Hazy, Hot, and Humid

Yesterday's heat and humidity collapsed in a late afternoon thunderstorm. Black clouds rolled in, there was muttering and grumbling in the distance, and then the storm arrived with a rush of heavy rain. This is the first real thunderstorm since last year, and I'd forgotten how refreshed things are after the storm passes. The temperature dropped, as did the humidity. The first cell delivered approximately .45 inches of rain, with a second cell arriving about an hour later, with the same amount of precipitation. Badly needed, no mistake, but a deluge is not as useful at replenishing the parched soil as is a slow, steady soaking rain. Not complaining, mind you, just making an observation.

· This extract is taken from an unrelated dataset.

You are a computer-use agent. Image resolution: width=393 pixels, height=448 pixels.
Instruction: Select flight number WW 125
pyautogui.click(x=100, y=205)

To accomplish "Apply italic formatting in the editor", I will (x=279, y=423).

Today was also hot and humid. I planted a large, 3-foot tall cane stem begonia and a cordyline with fuchsia-colored new growth, both near the large banana planted in the ground. Then, since the front row of potted tomatoes left some room at the corners, I filled two smaller pots with potting compost, then planted three Nero di Tuscano kale seedlings in each one. It was an act of faith when I sowed the seeds, now validated. Nero di Tuscano is one of the long leaf kales, with crinkled, savoyed, rugose leaves. The flavor is wonderful with dried white beans cooked in the Tuscan manner.

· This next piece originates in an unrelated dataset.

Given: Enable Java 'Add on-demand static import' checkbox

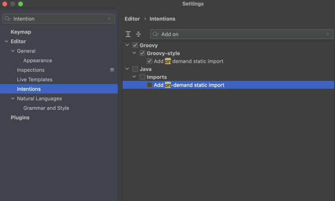Looking at the screenshot, I should pos(149,85).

And after that small amount of digging and delving, soil mixing and planting I was dripping with sweat so called it "Enough." for the day.

Monday, 6 June 2005

Heirloom Tomatoes

17 August Update

I've been picking delicious tomatoes for several weeks. Marmande, on the right, was the first to ripen, and keeps right on producing clusters of delicious, smallish, round red tomatoes, excellent in salads. Next in sequence was Lemon Drop. Paul and I both really like their taste, and enjoy picking a few just as a snack. Indeterminate is right on the mark - Lemon Drop is going to reach for the chimney if it keeps on growing as it has. Speckled Roman is producing nice meaty yellow-striped plum type tomatoes, also very good flavor to slice for salads. And Win-All is now ripening, with flavorful pinkish red irregularly-shaped mid-size fruits. Tigarella has flowers, but has yet to set a single fruit. A real dud, but more than made up for by the harvest I'm getting from the other four plants. Tomato gardening in outsize pots is definately worthwhile.

Back to earlier entry:

I was at Kingwood Gardens, a small family-owned garden center on Rte. 12 in (where else?) Kingwood. One of the appealing aspects of this nursery is that they do raise many of their own annuals and vegetable plants. While perusing their offerings, I took a look at the selection of vegetables. Fascinating, as Mr. Spock would say. There were 6-packs and individual pots of a wide range of heirloom tomatoes. Unable to resist, I found myself clutching five pots and walking towards the checkout register.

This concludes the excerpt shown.